Indeed, while DeepSeek 3.2 or GLM 4.7 are not Opus 4.5 quality, they are close enough that I could _get by_ because they're not that far off, and are about where I was with Sonnet 3.5 or Sonnet 4 a few months ago.

I'm not convinced DeepSeek is making money hosting these, but it's not that far off from it I suspect. They could triple their prices and still be cheaper than Anthropic is now.

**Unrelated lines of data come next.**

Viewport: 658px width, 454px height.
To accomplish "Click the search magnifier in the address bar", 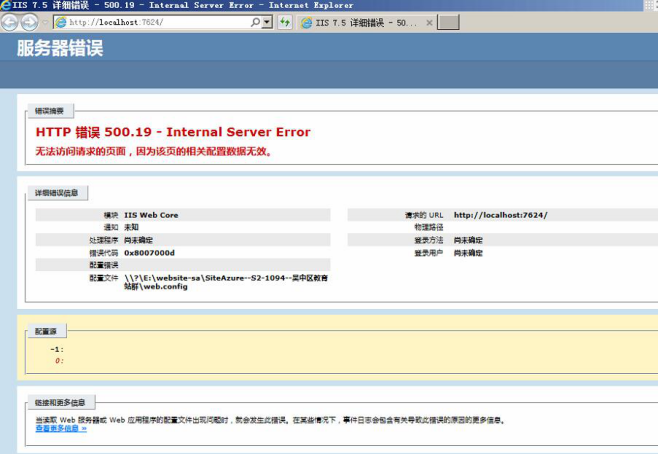I will 255,22.
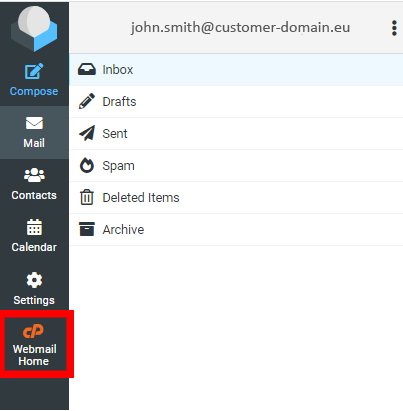Click the Compose pencil icon
Viewport: 403px width, 411px height.
(x=34, y=71)
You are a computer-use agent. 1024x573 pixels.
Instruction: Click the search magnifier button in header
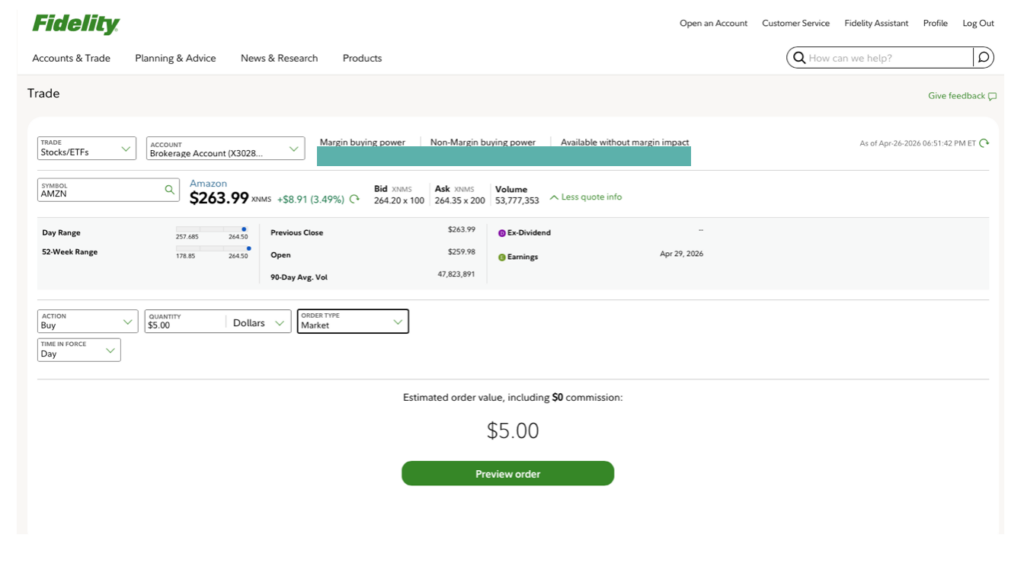click(983, 58)
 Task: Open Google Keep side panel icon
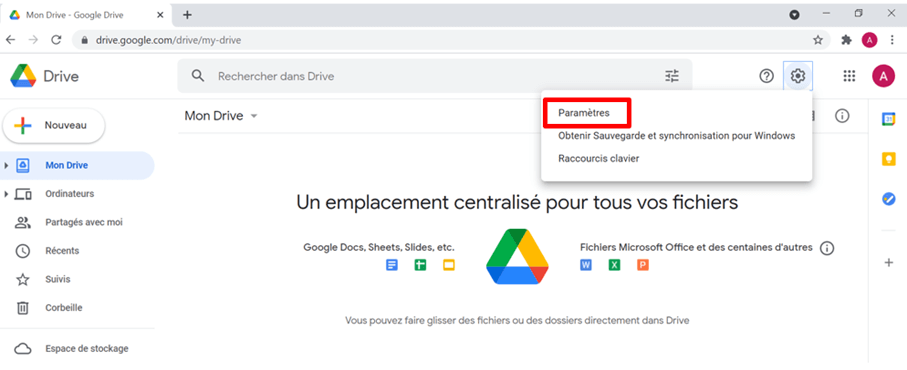[x=888, y=159]
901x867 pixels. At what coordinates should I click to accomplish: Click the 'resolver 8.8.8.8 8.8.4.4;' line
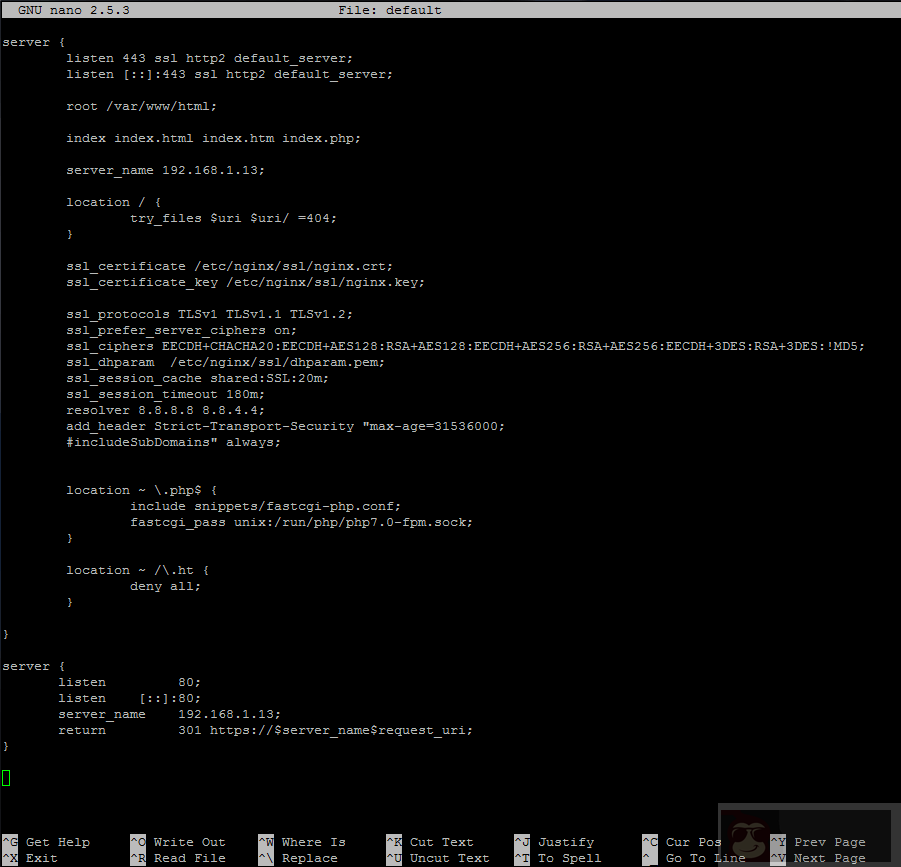165,410
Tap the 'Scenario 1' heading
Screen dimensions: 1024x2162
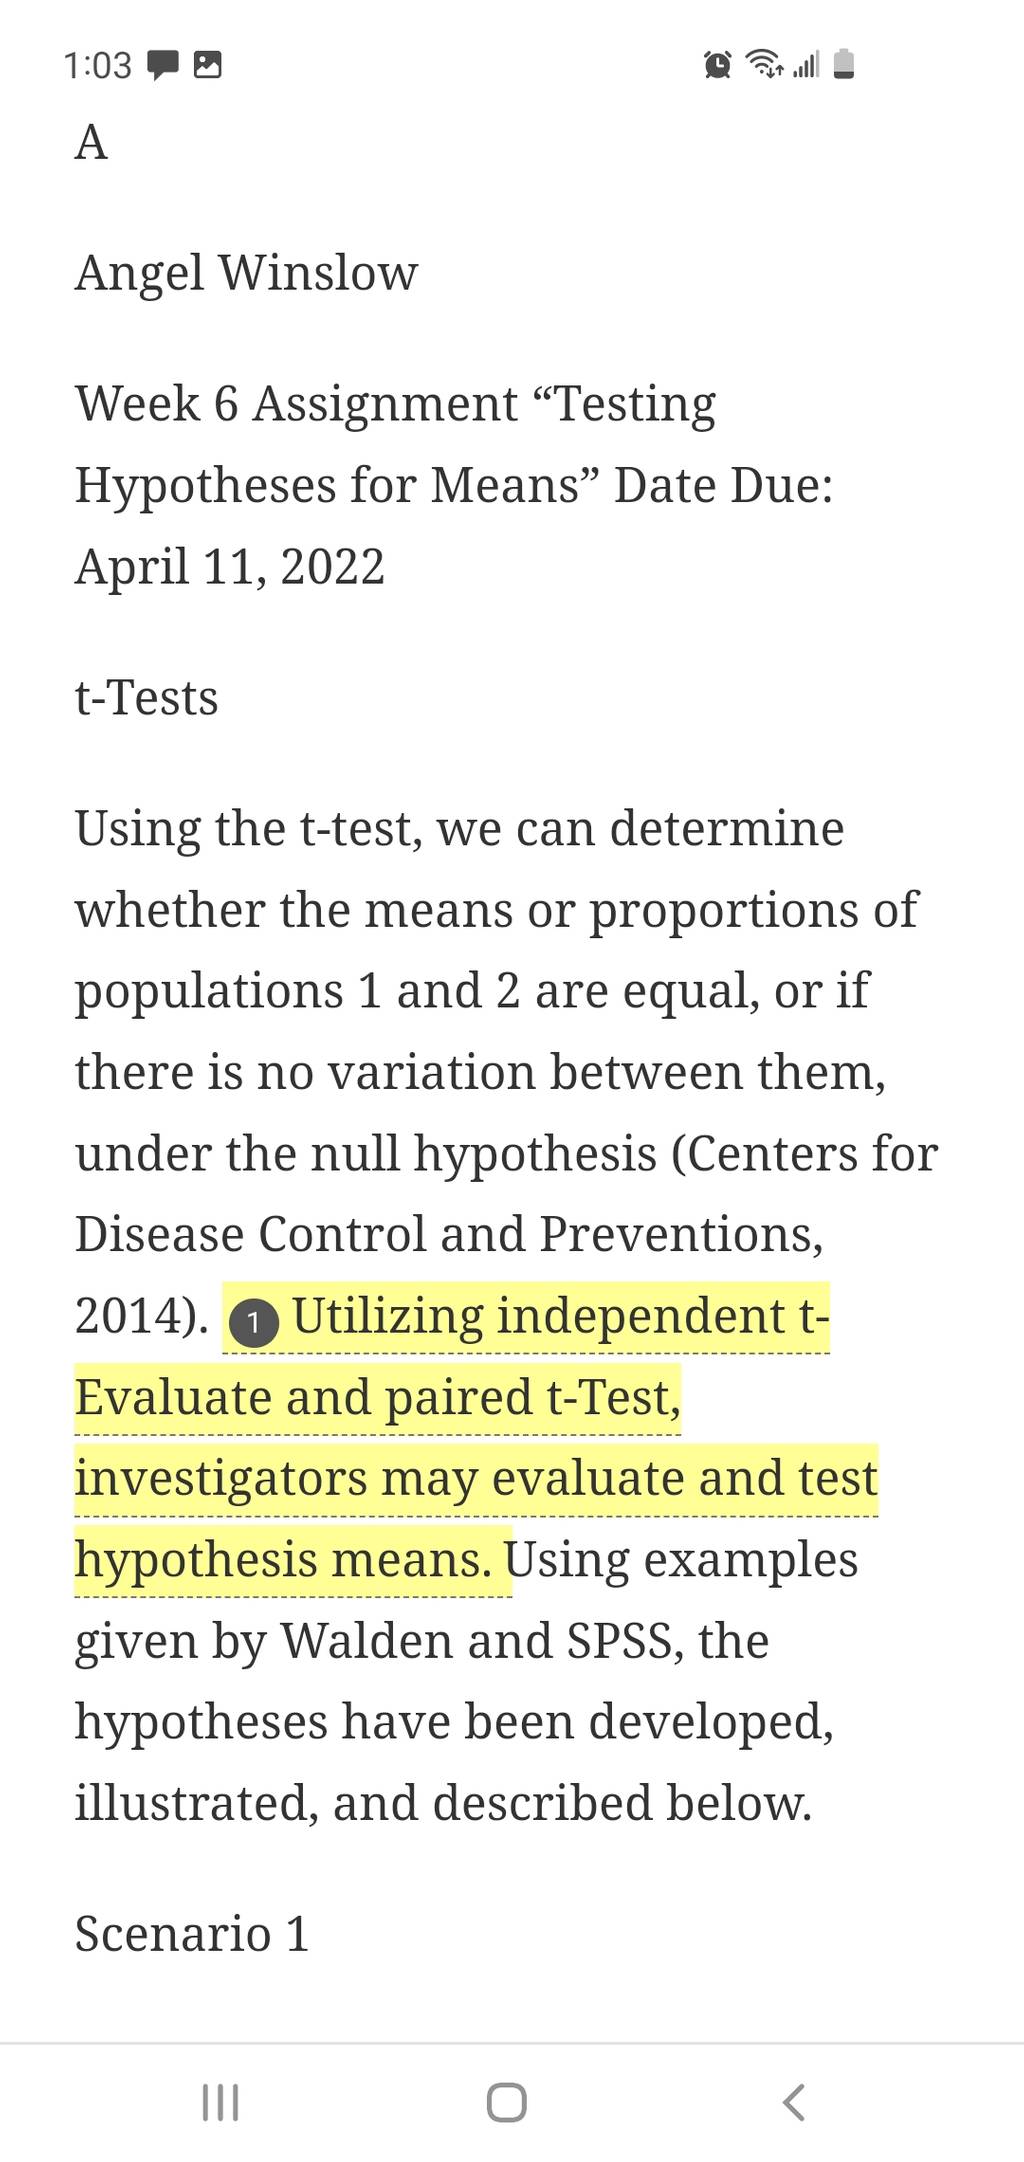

nrhrjrjrjtntbt 1 month ago

Hardest part of programming is knowing wtf all the existing code does and why.

doug_durham 1 month ago
And that is the super power of LLMs. In my experience LLMs are better a reading code than writing it. Have it annotate some code for you.
- elboru 1 month ago
  
  Still, code describes what and how, but not why.
- nrhrjrjrjtntbt 1 month ago
  
  I do!

omnicognate 1 month ago

> claim to have been trained for single-digit millions of dollars

Weren't these smaller models trained by distillation from larger ones, which therefore have to exist in order to do it? Are there examples of near state of the art foundation models being trained from scratch in low millions of dollars? (This is a genuine question, not arguing. I'm not knowledgeable in this area.)

simonw 1 month ago

The DeepSeek v3 paper claims to have trained from scratch for ~$5.5m: https://arxiv.org/pdf/2412.19437
Kimi K2 Thinking was reportedly trained for $4.6m: https://www.cnbc.com/2025/11/06/alibaba-backed-moonshot-rele...
Both of those were frontier models at the time of their release.
Another interesting number here is Claude 3.7 Sonnet, which may people (myself included) considered the best model for several months after its release and was apparently trained for "a few tens of millions of dollars": https://www.oneusefulthing.org/p/a-new-generation-of-ais-cla...

boogieknite 1 month ago

maybe not the MOST valuable part of prompting an LLM during a task, but one of them, is defining the exact problem in precise language. i dont just blindly turn to an LLM without understanding the problem first, but i do find Claude is better than a cardboard cutout of a dog

underdeserver 1 month ago

Aren't they also losing money on the marginal inference job?

simonw 1 month ago
I think it is very unlikely that they are charging less money for tokens than it costs them to serve those tokens.
If they are then they're in trouble, because the more paying customers they get the more money they lose!
- mslt 1 month ago
  
  Operating at a loss to buy market share is pretty much the norm at this point. Look behind the curtain at any “unicorn” for the past 3 decades and you’ll see VCs propping up losses until the general population has grown too dependent on the service to walk away when the pricing catches up to reality.
- anonzzzies 1 month ago
  
  I guess that depends on the user; most people are not getting most out of flat priced subscriptions. Over all they probably make a profit, and definitely on API use, but some will just spend a lot more. It'll get cheaper though; they are still acquiring as long as there is VC money.